Everyone has been affected by Covid-19 and lockdown in the UK, causing all arts and community groups to temporarily close their doors in the importance of safety first. We’ve seen many community cinemas find new and safe ways to stay connected with their beloved communities and audiences during this time that have been truly inspiring. Deptford Cinema is a not-for-profit volunteer-led community cinema and they too have been innovative in their ideas in making great cinema available to their audience by creating Deptford Cinema On Demand. The online screening platform has become not only a wonderful place to watch fantastic independent films for their audiences but a way to spotlight excellent filmmaking talent that might not usually have the chance in the exhibition world. We spoke with Deptford Cinema to tell us more.

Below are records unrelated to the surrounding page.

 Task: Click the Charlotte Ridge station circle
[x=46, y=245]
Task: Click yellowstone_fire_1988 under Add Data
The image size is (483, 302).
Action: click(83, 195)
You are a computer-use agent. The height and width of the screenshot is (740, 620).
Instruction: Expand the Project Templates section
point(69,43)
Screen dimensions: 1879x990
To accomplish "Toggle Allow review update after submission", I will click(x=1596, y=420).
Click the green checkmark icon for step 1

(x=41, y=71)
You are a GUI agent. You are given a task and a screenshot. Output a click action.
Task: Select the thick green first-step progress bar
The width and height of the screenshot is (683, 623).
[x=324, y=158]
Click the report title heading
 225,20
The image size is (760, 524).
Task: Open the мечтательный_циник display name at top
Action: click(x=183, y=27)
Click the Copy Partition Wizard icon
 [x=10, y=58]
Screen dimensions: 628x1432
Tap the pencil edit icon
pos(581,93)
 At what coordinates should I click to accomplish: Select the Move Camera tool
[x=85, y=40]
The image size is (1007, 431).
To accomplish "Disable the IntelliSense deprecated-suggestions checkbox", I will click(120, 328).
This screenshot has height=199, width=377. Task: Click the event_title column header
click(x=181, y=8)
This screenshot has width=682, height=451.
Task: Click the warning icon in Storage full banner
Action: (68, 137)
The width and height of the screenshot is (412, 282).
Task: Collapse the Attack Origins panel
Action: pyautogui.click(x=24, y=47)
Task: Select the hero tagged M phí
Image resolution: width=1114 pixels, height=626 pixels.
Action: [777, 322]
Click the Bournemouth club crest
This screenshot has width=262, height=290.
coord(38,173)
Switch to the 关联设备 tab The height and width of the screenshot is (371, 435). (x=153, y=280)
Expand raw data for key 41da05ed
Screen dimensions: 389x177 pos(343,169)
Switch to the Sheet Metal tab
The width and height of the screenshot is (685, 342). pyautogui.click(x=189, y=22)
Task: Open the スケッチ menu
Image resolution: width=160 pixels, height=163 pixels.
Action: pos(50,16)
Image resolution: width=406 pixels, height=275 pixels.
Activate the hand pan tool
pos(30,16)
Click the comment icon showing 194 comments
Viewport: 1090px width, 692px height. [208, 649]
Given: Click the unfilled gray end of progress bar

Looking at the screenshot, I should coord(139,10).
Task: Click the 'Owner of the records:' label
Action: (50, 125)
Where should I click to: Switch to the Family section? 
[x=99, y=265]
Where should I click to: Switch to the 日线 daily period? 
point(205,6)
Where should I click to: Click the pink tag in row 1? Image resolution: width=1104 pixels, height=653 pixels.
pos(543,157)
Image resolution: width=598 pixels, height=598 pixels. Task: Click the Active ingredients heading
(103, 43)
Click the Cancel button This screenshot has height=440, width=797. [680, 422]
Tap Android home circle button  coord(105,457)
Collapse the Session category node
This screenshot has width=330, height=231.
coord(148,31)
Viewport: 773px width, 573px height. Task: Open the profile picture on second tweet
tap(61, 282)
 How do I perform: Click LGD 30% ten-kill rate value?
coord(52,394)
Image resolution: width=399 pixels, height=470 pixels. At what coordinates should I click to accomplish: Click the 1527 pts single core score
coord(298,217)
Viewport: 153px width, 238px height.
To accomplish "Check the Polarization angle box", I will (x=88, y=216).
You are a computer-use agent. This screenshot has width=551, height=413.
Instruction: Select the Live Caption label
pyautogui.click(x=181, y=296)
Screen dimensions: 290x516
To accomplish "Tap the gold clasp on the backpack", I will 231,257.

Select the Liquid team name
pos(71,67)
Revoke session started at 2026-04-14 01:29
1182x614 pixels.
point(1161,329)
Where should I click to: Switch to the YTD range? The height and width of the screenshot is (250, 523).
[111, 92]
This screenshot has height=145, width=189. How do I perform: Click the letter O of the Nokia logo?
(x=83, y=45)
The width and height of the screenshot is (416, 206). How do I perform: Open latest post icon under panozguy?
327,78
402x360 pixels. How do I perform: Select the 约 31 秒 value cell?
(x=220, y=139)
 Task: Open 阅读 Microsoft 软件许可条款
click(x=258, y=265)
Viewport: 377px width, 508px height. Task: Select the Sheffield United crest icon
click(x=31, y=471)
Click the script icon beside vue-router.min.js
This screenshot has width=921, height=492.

What made you start your DCOD?
When we took the decision to temporarily close the doors to our physical cinema the week before lockdown was enforced, we wanted to stay connected with our wonderful patrons and to offer them something like the same eclectic and exciting programming selections we pride ourselves on at Deptford Cinema. We also saw it as an opportunity for our volunteer programmers to stay engaged at a difficult time and to keep doing what they love to do. We offer the service free of charge to viewers to make it accessible to as many of our patrons as possible especially in the current economic climate.
What were the logistics in getting it started?
In practical terms, we utilised Vimeo to host our films and then embedded these into our Squarespace website, that way the films could be watched on our website itself or via our Vimeo channel thus increasing the potential reach.
Obviously we weren’t able to compete with the mainstream streaming platforms, so we decided to promote and champion independent films, local filmmakers, and student films in order to give them a exhibition platform that otherwise they may find difficult to find.
We are lucky to have quite a few programmers who are either well-connected with local and student filmmakers, or who work with film festivals and therefore see a lot of great content so we had these sources at our disposal. We contacted filmmakers to outline DCOD to them and sought their permission to screen their film(s).
Was it tricky or quite straightforward?
Once we created a manual to guide our programmers through the process of uploading and hosting the content via Vimeo and Squarespace, the process has been pretty smooth.
The biggest challenge was seeking out content and gathering agreements with filmmakers as unfortunately we were not able to offer them monetary imbursement for their work (as the service is free to view), but we set up an incentivised approach instead where we would promote the filmmakers via our social media, do Q&As to increase publicity, and offer free tickets to them for when the physical venue reopens.
What has the response been like?
We’ve been really happy with the response. Vimeo has an Analytics section that allows you to see the number of views your videos have had, the engagement rate, and where the videos have been viewed from. The most exciting thing we’ve seen is actually the geographical spread of viewership. We’ve put this down to the content on offer being very diverse and very international. For example we’ve had film subjects ranging from craft-making and storytelling in India, Syrian refugees living with mental health conditions in France, Chilean family life under oppression, and beauty pageants in Hong Kong.
This has been reflected in the viewing data. For example obviously our main region of engagement has been the UK, but we’ve also had great viewing figures from India, the U.S., Syria, Japan, South America and the rest of Europe. This is quite different to the physical limitations of a 39-seat auditorium in south east London, and we’re really happy viewers from around the world have engaged with our content.
Would you recommend this to other community cinemas to try?
With such a vast range of online content out there through the big players, and cinemas (chains at least) slowly reopening; getting engagement now in August onwards does pose quite a challenge. But with the right content and matching that content with the tastes of your usual patrons and followers, there’s no reason why it can’t be a viable option for community and independent cinemas to keep their presence active and keep that vital contact with their audiences in the absence of physical screenings.